In a new trade outlook by the World Trade Organization, WTO Director Roberto Azevêdo called the global economic situation “ugly.”
“The unavoidable declines in trade and output will have painful consequences for households and businesses, on top of the human suffering caused by the disease itself,” said Azevêdo. “The immediate goal is to bring the pandemic under control and mitigate the economic damage to people, companies and countries. But policymakers must start planning for the aftermath of the pandemic.”
Trade was already slowing before the pandemic struck with world merchandise trade down 0.1 percent in 2019 and the dollar value of merchandise exports slipping 3.0 percent to $18.89 trillion. The commercial service sector saw export values rise 2 percent in 2019 to $6.03 trillion, but could be hardest hit from the crisis due to transport and travel restrictions.
The WTO forecasts world merchandise trade will plummet by 13 to 32 percent in 2020 due to the COVID-19 pandemic.
“These numbers are ugly – there is no getting around that. But a rapid, vigorous rebound is possible,” added Azevêdo.
◇ ◇ ◇ ◇ ◇ ◇ ◇
## TRY IT
Reproduce the entire WTO trade outlook text word for word. The rows after this point are not used.
◇ ◇ ◇ ◇ ◇ ◇ ◇
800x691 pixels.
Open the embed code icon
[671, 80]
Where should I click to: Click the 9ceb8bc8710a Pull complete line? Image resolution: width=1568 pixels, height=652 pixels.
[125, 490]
◇ ◇ ◇ ◇ ◇ ◇ ◇
## WRITTEN ANSWER
In a new trade outlook by the World Trade Organization, WTO Director Roberto Azevêdo called the global economic situation “ugly.”
“The unavoidable declines in trade and output will have painful consequences for households and businesses, on top of the human suffering caused by the disease itself,” said Azevêdo. “The immediate goal is to bring the pandemic under control and mitigate the economic damage to people, companies and countries. But policymakers must start planning for the aftermath of the pandemic.”
Trade was already slowing before the pandemic struck with world merchandise trade down 0.1 percent in 2019 and the dollar value of merchandise exports slipping 3.0 percent to $18.89 trillion. The commercial service sector saw export values rise 2 percent in 2019 to $6.03 trillion, but could be hardest hit from the crisis due to transport and travel restrictions.
The WTO forecasts world merchandise trade will plummet by 13 to 32 percent in 2020 due to the COVID-19 pandemic.
“These numbers are ugly – there is no getting around that. But a rapid, vigorous rebound is possible,” added Azevêdo.